Двадцатипятилетний Натан-младший, готовясь вступить во взрослую жизнь, впервые выглядел на все свои двадцать пять.
– Господи, да у вас это серьезно, матрос Лендауэр?
– Есть вещи, которыми не шутят. И я, и Минни, мы оба сразу поняли друг про друга все. Можешь не сомневаться. Мне в таких делах опыта не занимать.
– Да, это уж точно. Вы прямо созданы друг для друга. Ты со своим опытом, а она – без всякого. – Зэкари встал и крепко обнял бывшего партнера. – Сколько ты хочешь за свою половину?
– Заплатишь, сколько сочтешь нормальным. Деньги на выкуп я тебе одолжу.
– Любовь превращает всех в оболтусов! – завопил Зэк и провальсировал с Натаном по комнате. – Поздравляю, оболтус!
Единоличное владение журналом пробудило в Зэкари Эмбервилле все дремавшие в нем амбиции, в которых он раньше не решался себе признаться. Великая Депрессия оставила в его душе след куда более глубокий, чем можно было думать: известная природная осторожность постоянно сдерживала снедавшее его желание творить, рисковать, повелевать.
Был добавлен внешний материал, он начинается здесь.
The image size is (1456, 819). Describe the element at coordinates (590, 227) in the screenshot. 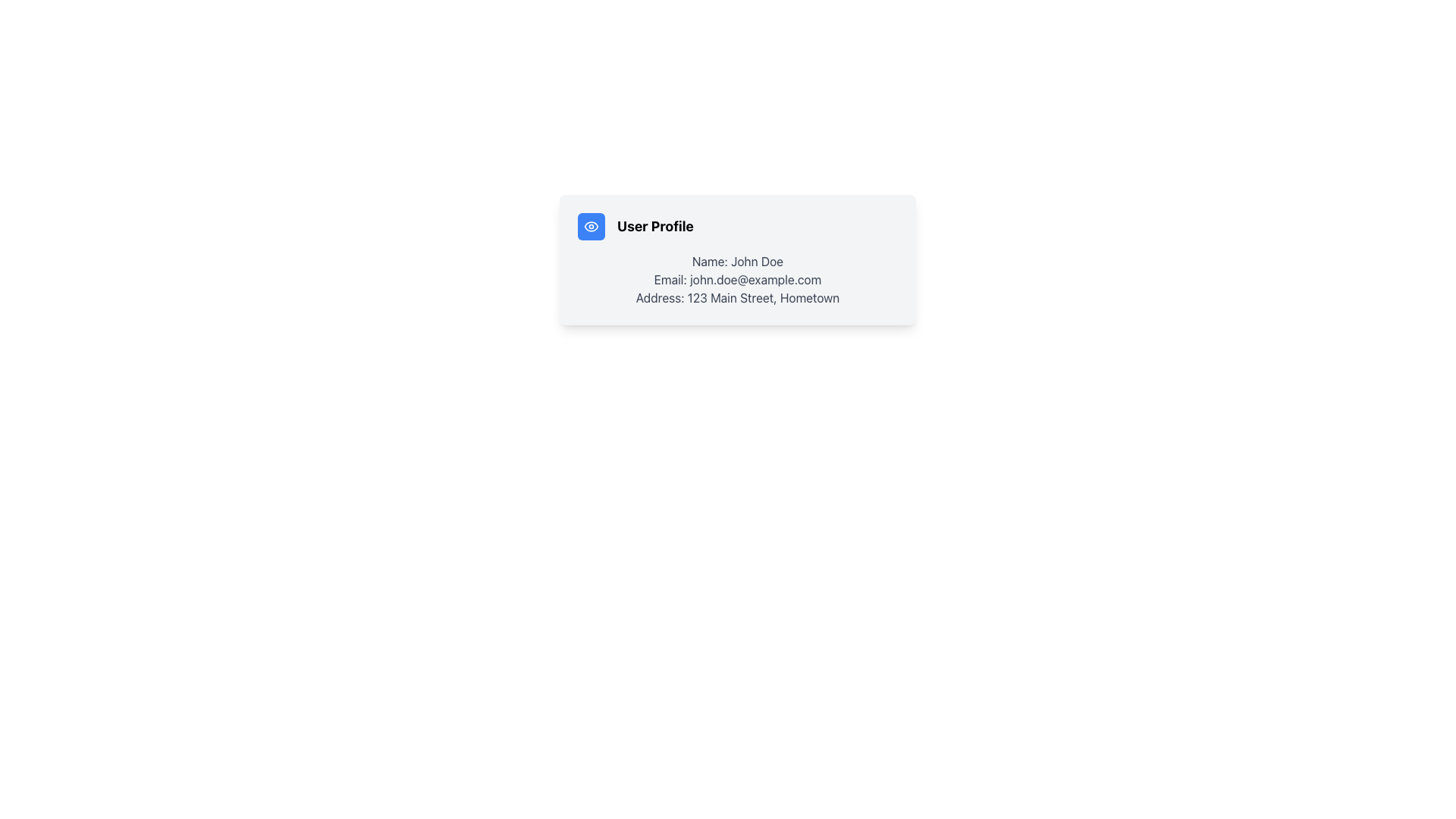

Вскоре после замужества его сестры Минни он начал выпускать уже второй свой журнал – «Стиль». На основе того, что он знал о журналах одежды и мод, ему было ясно: на рынке должно найтись место для издания, которое было бы рассчитано на женщин, не имевших денег на покупку роскошных моделей, регулярно публиковавшихся на страницах «Вог» и «Харперс Базар», или просто слишком отличавшихся по возрасту от юных читательниц «Мадемуазель», но вместе с тем достаточно искушенных, чтобы любоваться демонстрировавшими последние моды розовощекими и только что окончившими колледж манекенщицами из «Глэмор».
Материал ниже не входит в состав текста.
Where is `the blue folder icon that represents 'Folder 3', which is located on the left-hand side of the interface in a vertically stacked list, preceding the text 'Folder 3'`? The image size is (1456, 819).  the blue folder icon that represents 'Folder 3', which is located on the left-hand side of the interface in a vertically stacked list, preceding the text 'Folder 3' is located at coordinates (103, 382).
Чтобы начать выпускать «Стиль», он обратился за помощью к банкам и получил от них нужную ссуду: балансовая ведомость «Индустрии одежды» их устраивала. Конец сороковых и начало пятидесятых благоприятствовали журнальному бизнесу – страна вступила в полосу послевоенного бума, и американцы, изголодавшиеся по материальному комфорту жизни, покупали журналы с такой же ненасытностью, как новые машины.
«Стиль» начал приносить прибыль чуть ли не с первого номера. Зэкари Эмбервилл обладал бесценным даром отыскивать и пестовать таланты: своим успехом «Стиль» во многом был обязан таланту неизвестного в ту пору иллюстратора Пэвки Мейера, которого Зэк впервые заполучил, чтобы тот сделал черно-белые эскизы для «Индустрии».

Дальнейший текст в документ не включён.